Hector Headley Lopez
Kansas City Athletics
Bats: Right Throws: Right Height: 5'11" Weight: 182
Born: July 8, 1929, Colon, Panama
Signed: Purchased by the Philadelphia Athletics with Joe Taylor from Drummondville (Provincial) for $1,500 prior to the 1952 season
Major League Teams: Philadelphia Athletics 1955-1959; New York Yankees 1959-1966
Hector Lopez, also known as "The Panama Clipper," played 12 seasons with the Athletics and Yankees, serving as the primary left fielder for a Yankees team that would go to the World Series every year between 1960 and 1964. He patrolled the Yankees outfield alongside Roger Maris and Mickey Mantle (#135) in the early 1960s.
In the 1961 World Series, Lopez hit .333 with five of his seven RBIs coming in Game 5 in which he hit a home run and a triple. He won World Series rings with the Yankees in 1961 and 1962. A career .269 batter, Lopez was a true utility player, playing all three outfield positions along with shortstop, second base and third base. By all accounts he had a tough time with his defensive skills.

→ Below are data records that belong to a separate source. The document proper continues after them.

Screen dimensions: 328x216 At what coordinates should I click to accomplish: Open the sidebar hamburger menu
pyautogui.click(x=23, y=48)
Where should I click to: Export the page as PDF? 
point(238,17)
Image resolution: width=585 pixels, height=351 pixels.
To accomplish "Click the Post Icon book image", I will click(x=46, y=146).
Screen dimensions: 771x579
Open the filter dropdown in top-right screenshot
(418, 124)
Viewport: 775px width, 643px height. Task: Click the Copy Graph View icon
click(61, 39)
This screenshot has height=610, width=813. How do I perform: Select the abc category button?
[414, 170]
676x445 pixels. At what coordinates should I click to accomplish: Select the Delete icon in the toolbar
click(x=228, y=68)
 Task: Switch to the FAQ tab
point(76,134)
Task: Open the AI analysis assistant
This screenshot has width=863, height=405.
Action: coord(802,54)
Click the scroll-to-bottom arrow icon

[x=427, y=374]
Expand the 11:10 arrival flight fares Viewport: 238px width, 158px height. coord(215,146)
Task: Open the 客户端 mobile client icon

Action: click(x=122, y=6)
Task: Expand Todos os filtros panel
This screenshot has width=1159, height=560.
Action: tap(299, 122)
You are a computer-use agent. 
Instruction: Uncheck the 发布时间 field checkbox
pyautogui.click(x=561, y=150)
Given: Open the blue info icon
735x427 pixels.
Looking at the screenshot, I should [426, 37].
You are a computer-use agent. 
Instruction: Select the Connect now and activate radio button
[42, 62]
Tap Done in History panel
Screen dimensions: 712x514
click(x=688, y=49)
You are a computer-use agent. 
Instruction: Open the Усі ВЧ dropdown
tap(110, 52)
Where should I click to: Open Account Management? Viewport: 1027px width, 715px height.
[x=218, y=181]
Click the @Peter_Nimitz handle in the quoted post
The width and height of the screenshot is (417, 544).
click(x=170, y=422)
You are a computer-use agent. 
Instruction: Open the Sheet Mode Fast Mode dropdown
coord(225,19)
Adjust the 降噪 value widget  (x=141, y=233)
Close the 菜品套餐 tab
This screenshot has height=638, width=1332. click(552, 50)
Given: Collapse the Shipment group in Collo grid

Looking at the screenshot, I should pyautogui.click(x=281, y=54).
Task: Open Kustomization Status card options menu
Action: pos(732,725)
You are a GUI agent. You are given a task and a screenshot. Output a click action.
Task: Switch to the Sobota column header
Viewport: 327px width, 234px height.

Lopez became the first black manager at the AAA level when he managed the Buffalo Bisons in 1969. He was also the manager for Panama in the 2009 World Baseball Classic.
Building the Set
July 19, 1997 in Ocean City, NJ - Card #151
This is the third of 11 cards my Dad and I purchased at the Ocean City baseball card show in 1997, with the first two cards being Warren Giles (#2) and Ray Boone (#6). We spent $39 on those 11 cards that day and my records indicate that this was one of the cheaper cards purchased at $2.
I enjoy researching and writing posts on guys like Hector Lopez more than I enjoy researching and writing the posts for the well-known players. Before this post, I knew absolutely nothing about Lopez and his baseball career.
The back of his card gives him two more inches in height than his official Baseball Reference page. Also of note is that Lopez was thought to be three years younger than his actual age during his playing days. Baseball Reference and other official sources list his year of birth as 1929 but Topps (and everyone else in the 1950s and 1960s) was under the impression that Lopez was born in 1932.
Lopez served as the primary third baseman for the Athletics in 1956, his second full season in the Majors. He hit .273 with 18 home runs and 69 RBIs, trailing only Harry Simpson (#239) for the team lead in both categories. He was second in the American League with errors committed with 30.
First Mainstream Card: 1956 Topps #16
First Topps Card: 1956 Topps #16
Last Topps Card: 1966 Topps #177
Most Recent Mainstream Card: 2008 Topps Heritage Real One Autographs #ROA-HL
61 - Lopez non-parallel baseball cards in the Beckett online database as of 1/28/16
Lopez's first non-mainstream baseball card can be found in the oddball 1955 A's Rodeo Meats set. It's also interesting to note that Lopez's actual 1959 Topps cards features him with the Athletics, but his card found within the 2008 Topps Heritage Real One Autographs insert set features him with the Yankees. He was traded on May 26, 1959 from the Athletics to the Yankees and Topps took the time to create a Yankees card for him for inclusion in its 2008 autograph set.
The Trading Card Database
In some cases, the first and last cards listed above are subjective and chosen by me if multiple cards were released within the same year. Most recent mainstream card may also be subjective and does not include extremely low serial numbered cards, buybacks or cut autograph cards.